The famous American writer, Maya Angelou, once said, “I’ve learned that people will forget what you said, people will forget what you did, but people will never forget how you made them feel.” Business etiquette has not gone away…if anything, it is even more necessary in today’s society considering the fast-paced world of social media, texting, and less and less face-time with one another. Manners and etiquette may play an even more vital role in ensuring that we are respectful and considerate of each other’s feelings.
When baby-boomers were told to do something by a colleague or supervisor, they would say, “Yes sir.” Generation X grew up being told, “You don’t need to call me sir.” Millennials have grown up saying, “Why do I need to do that?” While our culture has changed due to ever-increasing technology, and fewer people employing good social etiquette, this doesn’t mean it’s not needed anymore, or that it’s not important. In fact, quite the opposite is true. According to an article in examiner.com posted July 11, 2013, titled, “Why Do Millennials Seem to Lack Manners,” millennials spend so much time on their cell phones and other devices that they don’t know how to behave during in-person business situations. With this in mind, I’ve put together some basic business etiquette that is still applicable and highly encouraged for our modern world, and all generations.
Conversation: Avoid the “big 2” topics which are: (1) religion and (2) politics. These two topics can be highly controversial and are best left for personal time and with personal friends who are outside of your business network.
Business cards: (1) Never exchange business cards while dining. (2) Be sure to look at the business card when you receive one. Don’t just shove it in your pocket or purse.
The handshake: (1) Smile when you are introduced to someone as you shake their hand. (2) Greet the person while shaking their hand i.e. “Nice to meet you.” (3) Both men and women should grip firmly; wimpy handshakes and those that try to break your bones are both equally unprofessional. (4) Only two or three pumps during the handshake…you’re not trying to date the person.

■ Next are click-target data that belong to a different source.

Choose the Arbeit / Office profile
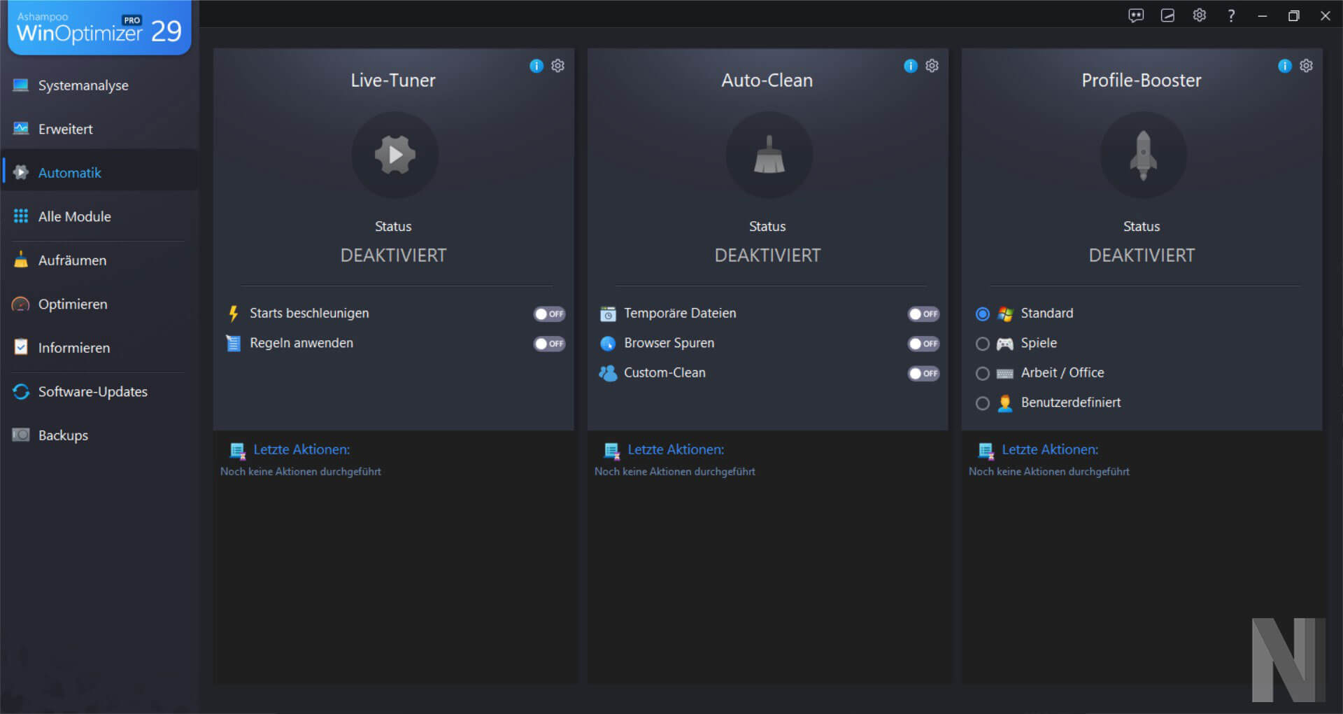Image resolution: width=1343 pixels, height=714 pixels. click(x=982, y=374)
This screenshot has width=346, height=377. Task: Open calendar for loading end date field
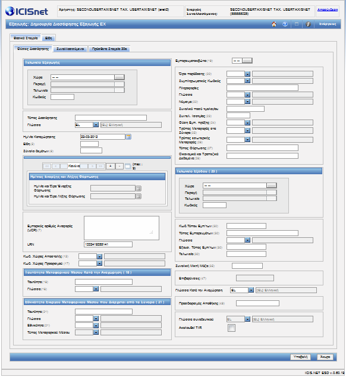click(139, 196)
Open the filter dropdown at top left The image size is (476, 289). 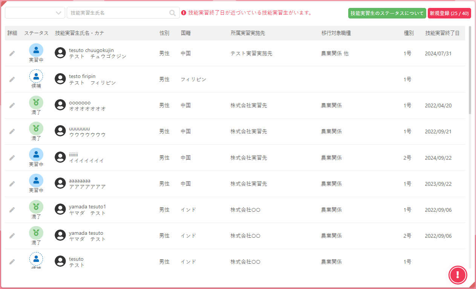coord(35,13)
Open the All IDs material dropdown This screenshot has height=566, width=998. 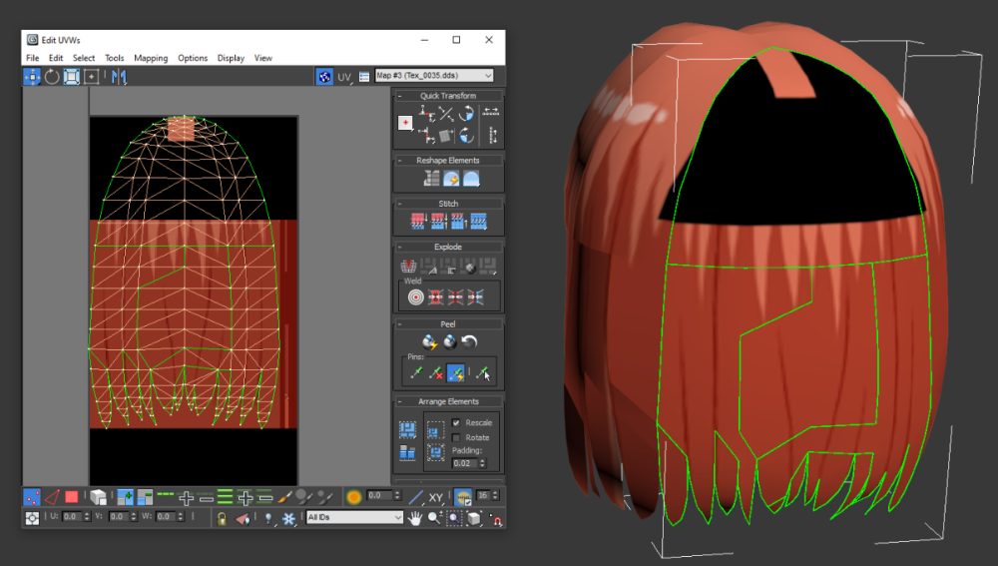point(354,518)
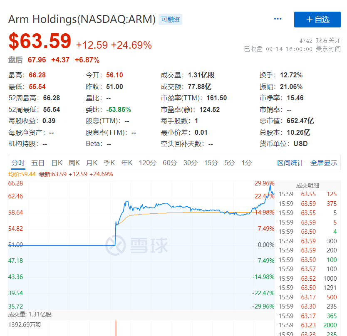Click the Arm Holdings stock title

pos(82,19)
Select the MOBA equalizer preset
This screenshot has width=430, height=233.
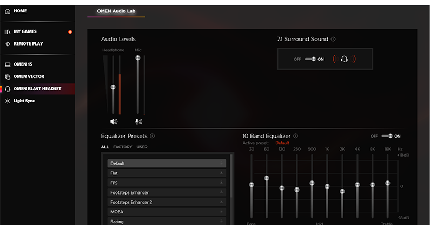coord(166,212)
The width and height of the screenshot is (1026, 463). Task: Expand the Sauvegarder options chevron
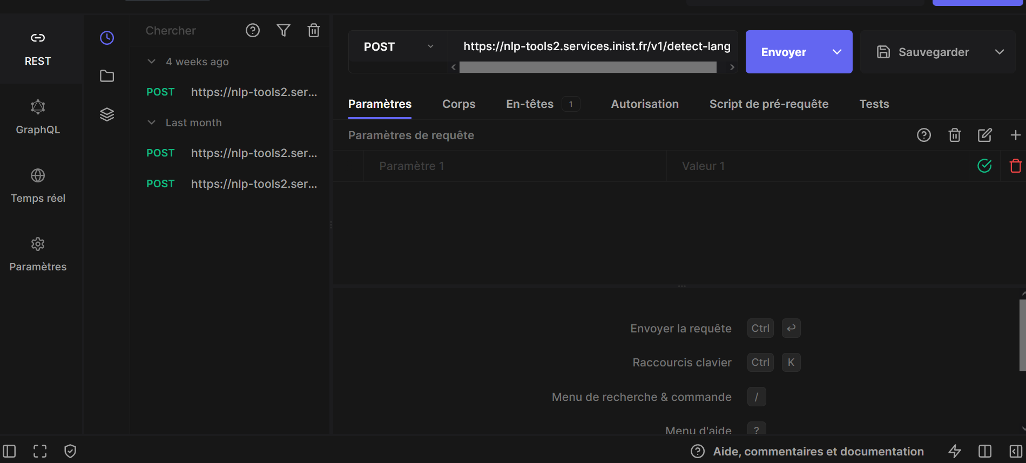(1000, 52)
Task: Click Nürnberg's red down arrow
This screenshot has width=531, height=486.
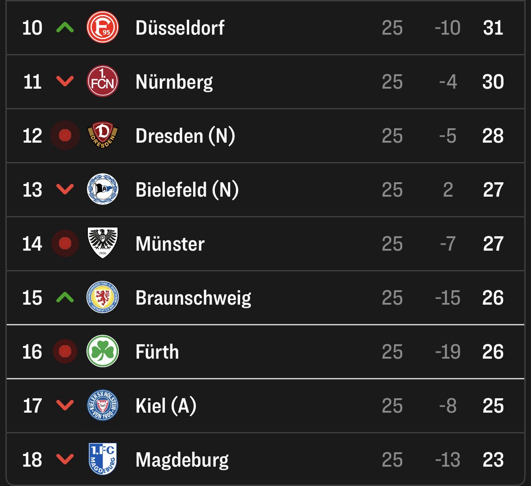Action: coord(65,81)
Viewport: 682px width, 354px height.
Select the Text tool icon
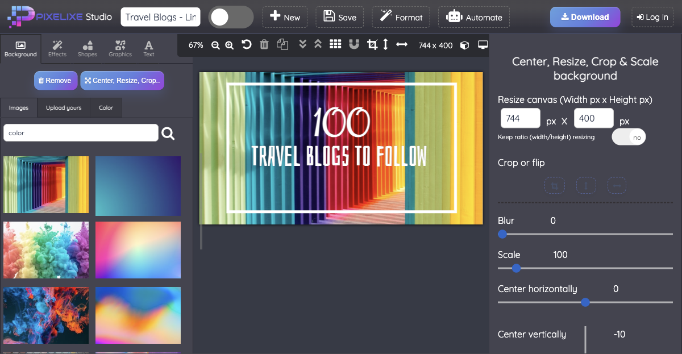pyautogui.click(x=148, y=48)
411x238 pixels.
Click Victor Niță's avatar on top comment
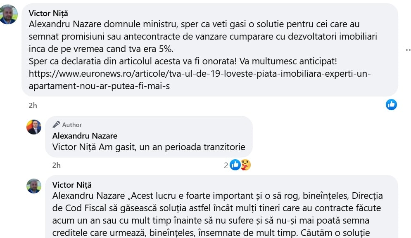pyautogui.click(x=9, y=14)
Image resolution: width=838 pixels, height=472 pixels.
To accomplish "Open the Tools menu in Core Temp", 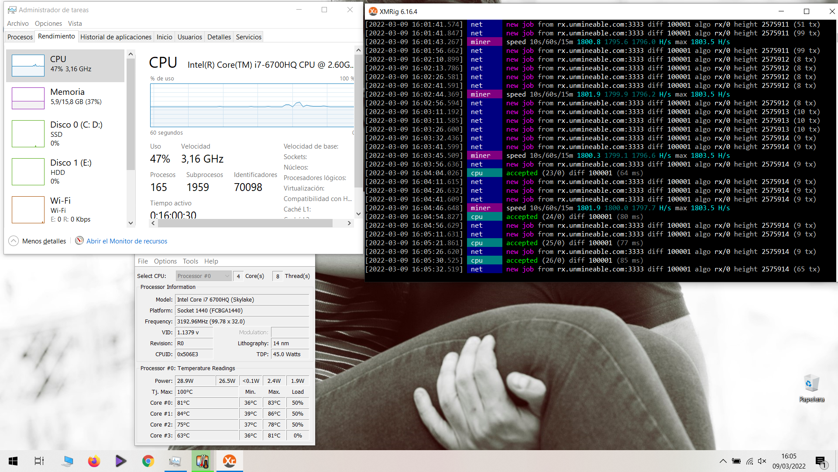I will tap(190, 261).
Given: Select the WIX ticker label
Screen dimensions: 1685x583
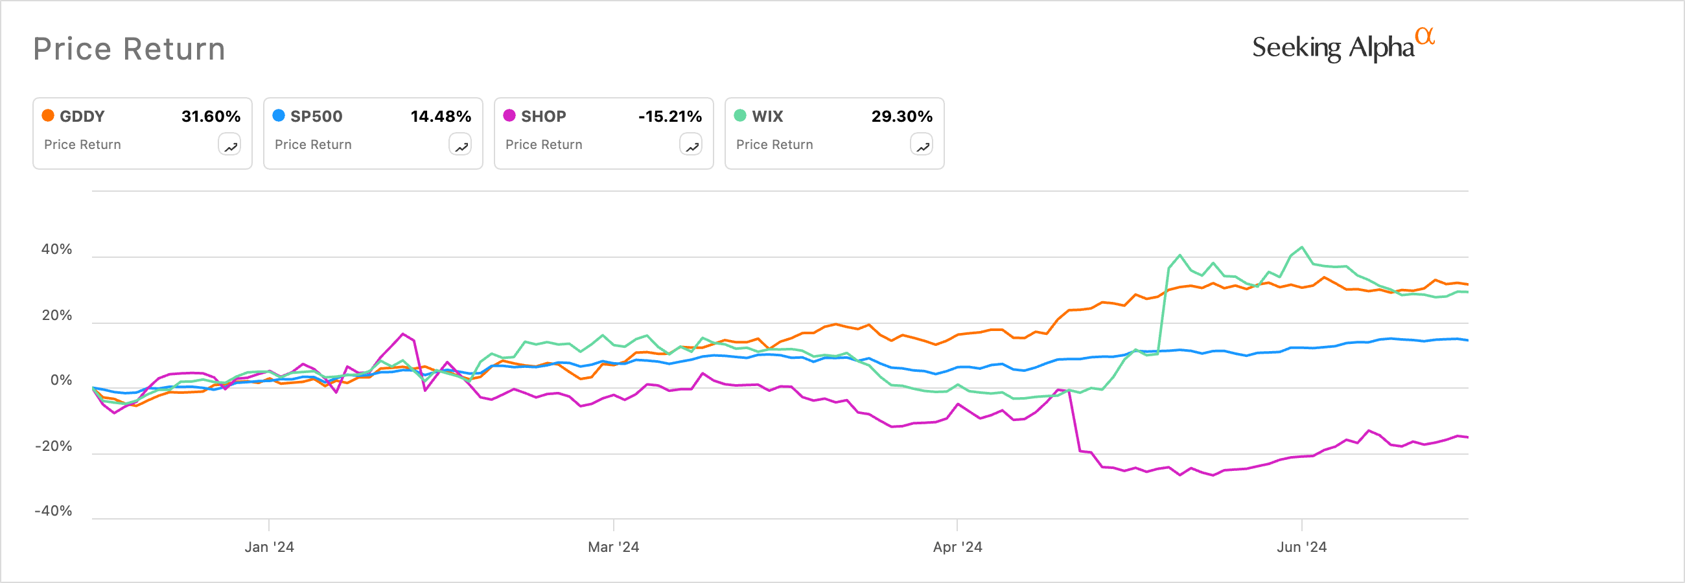Looking at the screenshot, I should [x=767, y=116].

Introducing yourself: (1) Always say your first and last name. (2) Always stand when you are being introduced to someone. This helps to establish your presence.
E-mail: (1) Always have a subject in the subject line. (2) Always use a greeting. (3) Use full sentences. (4) Always have a signature. (5) Do not “reply-all” unless everyone needs to know. Just because a group e-mail was sent doesn’t mean that your response needs to go to everyone. Your response usually only needs to go to the person who sent the e-mail, not the entire group.
Cell phones during a meeting or conversation: (1) Don’t check your texts or take a call in the middle of a conversation with someone. It’s just rude! (2) If you expect a cell phone call during a meeting, let others know so that you can politely step-out if your expected call comes in. (3) Don’t have your cell phone on the table during a meeting. Even if it’s on silent or vibrate, it can still be a distraction if it lights up.
Appointments: (1) Be on time. (2) Don’t be more than five minutes early. Arriving super early can be just as inconsiderate as arriving late. (3) If you know you will be late to a meeting, call or text to let others know that you’re on your way and your expected arrival time, and ask if it’s still ok to move forward with the meeting or if you should reschedule. This is being considerate of other people’s time.
Business meals: According to Barbara Pachter in her book “The Essentials of Business Etiquette” (1) The host pays, regardless of gender. If you invited someone to lunch or dinner, then you are the host. (2) Do not pull out chairs for anyone. (3) Do not stack your plates. (4) Do not ask for a doggy-bag.
Thank you: Thank you notes foster positive relationships. According to a study by Emotion, thanking people makes them more likely to continue a relationship, which leads to more opportunities for you. Send a thank you note after an interview, after an important meeting, after sharing information with new people at events, after a receiving a referral, during the holidays, and just out of the blue for something special that was done to help you.